Linear array: [0.0, 1.0, 2.0, 3.0, 4.0, 5.0, 6.0, 7.0, 8.0, 9.0, 10.0, 11.0, 12.0, 13.0, 14.0, 15.0, 16.0, 17.0, 18.0, 19.0, 20.0, 21.0, 22.0, 23.0]
Result: [0.0, 1.0, 2.0, 3.0, 5.0489216E-29, 3.4124506E-24, 7.952046E-34, 9.89932E-32, 2.0, 3.0, 6.0, 7.0, 9.845339E-38, 2.2811966E-36, 1.9690824E-37, 1312.315, 4.0, 5.0, 8.0, 3.673718E-38, 4.473459E-19, 9.403955E-38, 5.075095E-38, 7.61948E-40]

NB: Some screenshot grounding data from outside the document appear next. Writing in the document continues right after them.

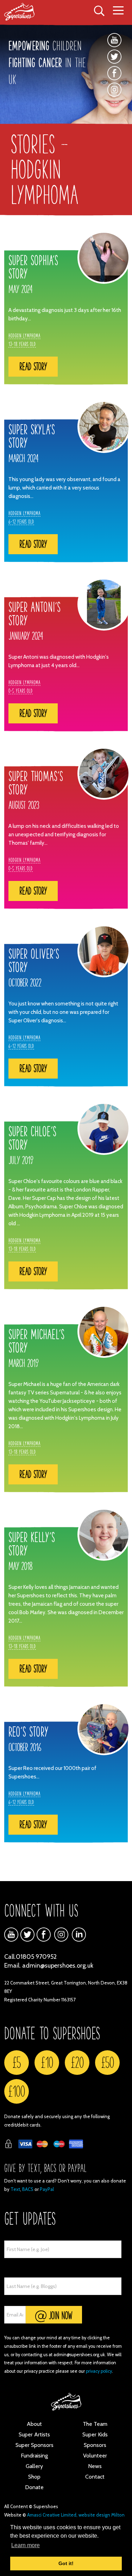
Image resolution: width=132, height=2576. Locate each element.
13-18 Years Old (22, 344)
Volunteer (95, 2455)
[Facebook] (114, 73)
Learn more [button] (25, 2545)
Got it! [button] (66, 2563)
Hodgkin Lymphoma (24, 335)
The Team (95, 2424)
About (34, 2424)
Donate (34, 2487)
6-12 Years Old (21, 521)
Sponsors (95, 2445)
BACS (27, 2189)
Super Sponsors (34, 2445)
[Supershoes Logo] (23, 11)
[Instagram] (114, 94)
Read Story (33, 366)
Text (15, 2189)
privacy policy (99, 2371)
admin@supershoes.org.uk (57, 1965)
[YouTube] (114, 40)
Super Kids (95, 2434)
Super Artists (34, 2434)
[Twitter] (114, 57)
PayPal (47, 2189)
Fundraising (34, 2455)
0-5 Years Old (20, 691)
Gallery (34, 2466)
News (95, 2466)
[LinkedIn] (79, 1935)
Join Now (59, 2315)
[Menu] (118, 11)
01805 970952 (36, 1957)
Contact (95, 2476)
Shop (34, 2476)
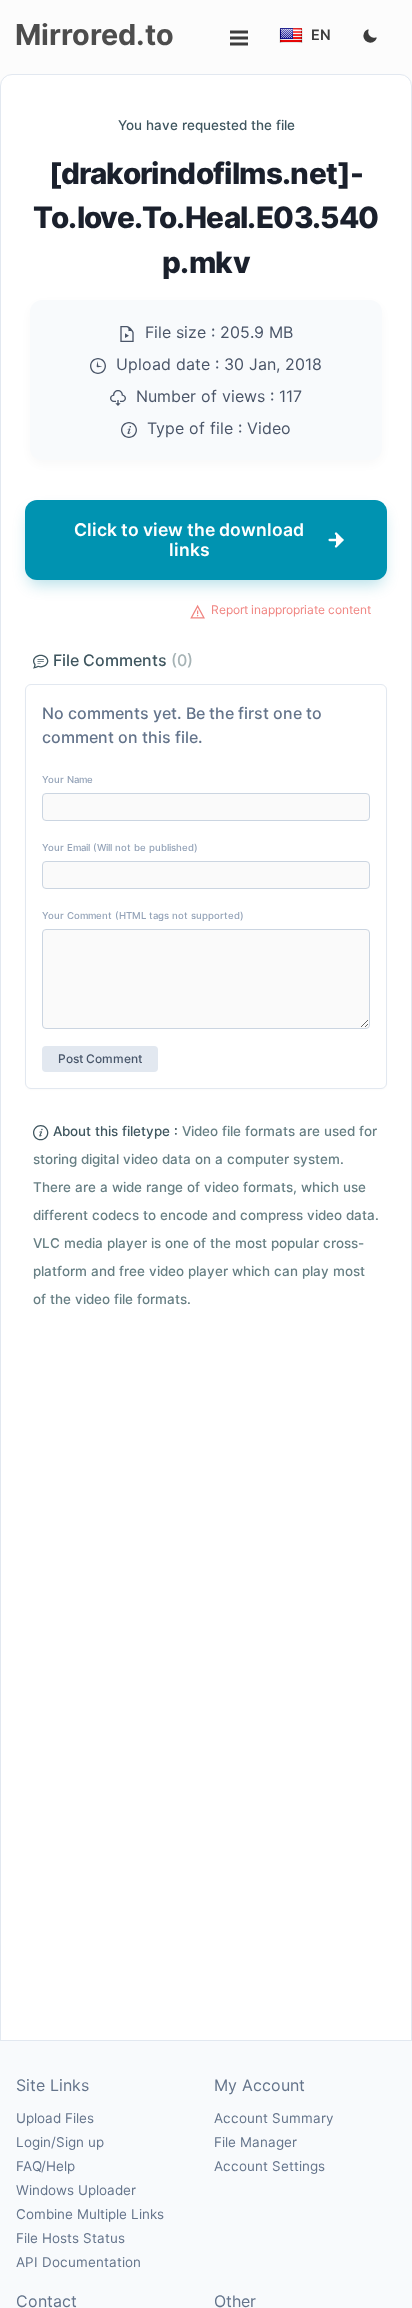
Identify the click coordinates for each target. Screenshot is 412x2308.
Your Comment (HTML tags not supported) (143, 915)
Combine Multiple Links (90, 2214)
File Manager (255, 2142)
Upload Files (55, 2118)
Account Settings (269, 2166)
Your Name (67, 779)
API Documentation (78, 2262)
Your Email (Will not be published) (120, 847)
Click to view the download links (189, 539)
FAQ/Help (45, 2166)
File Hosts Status (70, 2238)
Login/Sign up (60, 2142)
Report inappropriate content (291, 609)
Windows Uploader (76, 2190)
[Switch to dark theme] (370, 37)
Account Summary (273, 2118)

I remember similar issues when porting the volume render example: One array which should have been a 1D array with 4 channels had to be treated as a 2D array to get it working. Thus, in your example, it might work when daclaring the 2D array of float4s as a 3D array, but of course, this technique would find its limit when trying to handle a 3D array with >1 channels - and in any case, such “workarounds” should not be necessary.
Unfortunately I can not test this at the moment, but when I’m back at my home PC (probably by next weekend) I’ll investigate this further and try to find a more general solution and provide an example, if possible



I have uploaded an example that shows how to access 1D, 2D and 3D textures of float and float4 values via texture references. http://jcuda.org/samples/samples.html#JCudaDriverTextureTest.

I think one (maybe the main) error in the code you posted was that

copy.srcPitch = width*Sizeof.FLOAT;
copy.WidthInBytes = width*Sizeof.FLOAT;

should have been

copy.srcPitch = width*Sizeof.FLOAT * channels;
copy.WidthInBytes = width*Sizeof.FLOAT * channels;

since float4 values should be read.



Thank you for uploading the different float4 examples – they will be very useful!

The main error was with the CUDA_MEMCPY2D where I needed to include " *channels "; after I put that in there, it worked fine.